Female, age 43 – Pregnancy-related weight gain, hypothyroid, migraines, pain

43 y/o female with 2 children born by cesarean section in 2003 and 2005. Gained a significant amount of weight with each pregnancy and never got back to pre-pregnancy weight. History of hypothyroidism for several years. Was taking Levothyroxine(T4) .075 mg daily when first presented. Had history of frequent migraines (2-3 times a week) for the last 2 years. Had back pain, muscle pains daily and could not exercise due to her weight, shortness of breath, overwhelming pain and exhaustion for 2-3 days when she did try to do exercise. At her office visit to the GYN 9/12 she asked for help to change what was happening to her. That physician referred her to me for the SHAPE Program.

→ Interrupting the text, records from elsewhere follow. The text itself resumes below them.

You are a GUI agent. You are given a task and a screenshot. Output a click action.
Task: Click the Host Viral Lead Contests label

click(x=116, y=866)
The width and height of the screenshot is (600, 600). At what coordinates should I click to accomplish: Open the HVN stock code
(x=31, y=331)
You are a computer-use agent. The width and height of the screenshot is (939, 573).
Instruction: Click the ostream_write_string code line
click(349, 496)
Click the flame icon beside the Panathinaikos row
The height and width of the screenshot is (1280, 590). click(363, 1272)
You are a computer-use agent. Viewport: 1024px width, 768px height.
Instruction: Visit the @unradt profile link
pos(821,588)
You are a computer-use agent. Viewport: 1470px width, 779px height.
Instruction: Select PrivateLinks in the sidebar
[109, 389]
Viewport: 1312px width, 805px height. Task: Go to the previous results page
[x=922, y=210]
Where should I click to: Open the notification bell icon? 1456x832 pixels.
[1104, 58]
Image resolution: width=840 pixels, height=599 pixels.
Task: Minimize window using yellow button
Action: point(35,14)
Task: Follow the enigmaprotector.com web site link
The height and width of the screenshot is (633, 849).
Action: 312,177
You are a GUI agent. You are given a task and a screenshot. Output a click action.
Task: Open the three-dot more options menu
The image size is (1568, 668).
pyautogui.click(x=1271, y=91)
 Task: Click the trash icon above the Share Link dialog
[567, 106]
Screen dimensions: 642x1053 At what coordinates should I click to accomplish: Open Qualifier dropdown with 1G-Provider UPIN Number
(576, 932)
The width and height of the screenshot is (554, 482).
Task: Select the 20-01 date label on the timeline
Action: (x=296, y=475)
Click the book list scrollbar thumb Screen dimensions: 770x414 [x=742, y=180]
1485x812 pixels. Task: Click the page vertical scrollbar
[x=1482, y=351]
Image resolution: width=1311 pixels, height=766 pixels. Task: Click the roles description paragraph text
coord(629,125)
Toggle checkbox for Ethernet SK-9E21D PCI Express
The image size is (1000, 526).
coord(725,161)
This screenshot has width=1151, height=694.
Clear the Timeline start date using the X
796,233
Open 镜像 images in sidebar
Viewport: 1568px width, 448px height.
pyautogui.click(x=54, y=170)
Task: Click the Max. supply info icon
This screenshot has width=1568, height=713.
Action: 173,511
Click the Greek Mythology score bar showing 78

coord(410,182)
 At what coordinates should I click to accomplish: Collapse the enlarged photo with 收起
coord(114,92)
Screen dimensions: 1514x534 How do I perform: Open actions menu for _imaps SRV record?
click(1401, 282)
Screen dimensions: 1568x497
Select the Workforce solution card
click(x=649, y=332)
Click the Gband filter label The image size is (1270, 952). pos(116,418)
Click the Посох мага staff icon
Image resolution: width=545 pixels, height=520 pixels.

First visit was in early December 2012. She weighed 227 lbs and was 5 ft 5 in tall (BMI 37.8). Waist was 45 inches and she was a dress size 22-24. Her blood sugar indicated a pre-diabetic state. Blood pressure was 132/80. Urinalysis showed no abnormalities and the pH was 6. After counseling and instruction on the program, she decided to start it in early January 2013. She was very focused due to her desire to change her life and followed the program precisely. She lost 10 lbs the first week and 17 lbs at the time of her first follow up visit 2 weeks after starting. Urinalysis was normal with moderate ketones and pH of 5.5. She said she had lost two pants sizes and her pain in her knees and feet were much improved. She told me that after the first 3 days, she has never had another migraine headache.

Last official follow-up visit was four weeks after starting the program. Her weight was 204 lbs and urinalysis again was normal with moderate ketones. We talked about extending Phase I then transitioning to Phase II. She was asked to call me with any questions or concerns and to use the SHAPE website resources as needed. I knew she still wanted to lose at least another 30 lbs. but assumed she transitioned to Phase II since she did not return for follow-up UA’s.

She stopped by the office last week (Sept. 2013) to get another bottle of the SHAPE Drops. She was now on Phase II but wanted to continue the supplement as she felt better when she was taking them. Her weight was now 150 lbs (BMI 25) and she planned to continue her weight loss to a goal of 135 lbs. She was now a dress size 8 petite and medium petite tops. She was determined to maintain her new lifestyle and good health. She runs 2-3 times per week and recently ran a 5K successfully. She is training for another as childcare permits. She thanked me for changing her life – there is no better music to the ears of any health care provider!

Submitted by Dr. Octavio Chirino

Dr. Todd’s Teaching Assessment

Being an OBGYN, Dr. Chirino would certainly agree that it is common for some women to gain excessive weight during pregnancy and struggle to lose it post-pregnancy. With each successive birth, it becomes more and more challenging to lose the excess weight. Hypothyroidism is common and type 2 diabetes is simply waiting to manifest itself.

This is the type of patient the SHAPE Program was developed to help. Two obvious comments need to be spoken:

  1. It is best to monitor all patients in Phase I with the urinalysis. Unfortunately, we all have these patients who don’t adhere to our guidelines. This is unfortunate.
  2. It is awesome when patients understand the big picture and are self-motivated, choosing to embrace a lifestyle that supports health and continues to work toward their health transformation.

Be sure to explain the importance of the urinalysis for long-term success. It is wise to have the patient do a urinalysis and have a short visit each time they purchase a bottle of the SHAPE Drops.

With that being said, please understand we open our initial conversation regarding the SHAPE Program by asking if they are ready to make the necessary changes to ReClaim their health. We explain this is not simply a weight loss program but rather a program that is geared to help them restore their health. Not only do they need to be committed in Phase I, we need them to commit through Phase II and into Phase III.
Our best hope of long-term success is monitoring the patient through all three phases. Once they reach their health goals, it is important you set up a follow-up schedule so you can help monitor their success.

I like to see my patients once a month for three months after they have reached their goal. Then I push it out to every other month, then down to once a quarter, twice a year, then annually.

I also have an honest conversation about the potential to derail and self-sabotage. If they find themselves falling back into old, unhealthy eating habits, schedule an appointment and regroup before they completely fail and find themselves back at square one.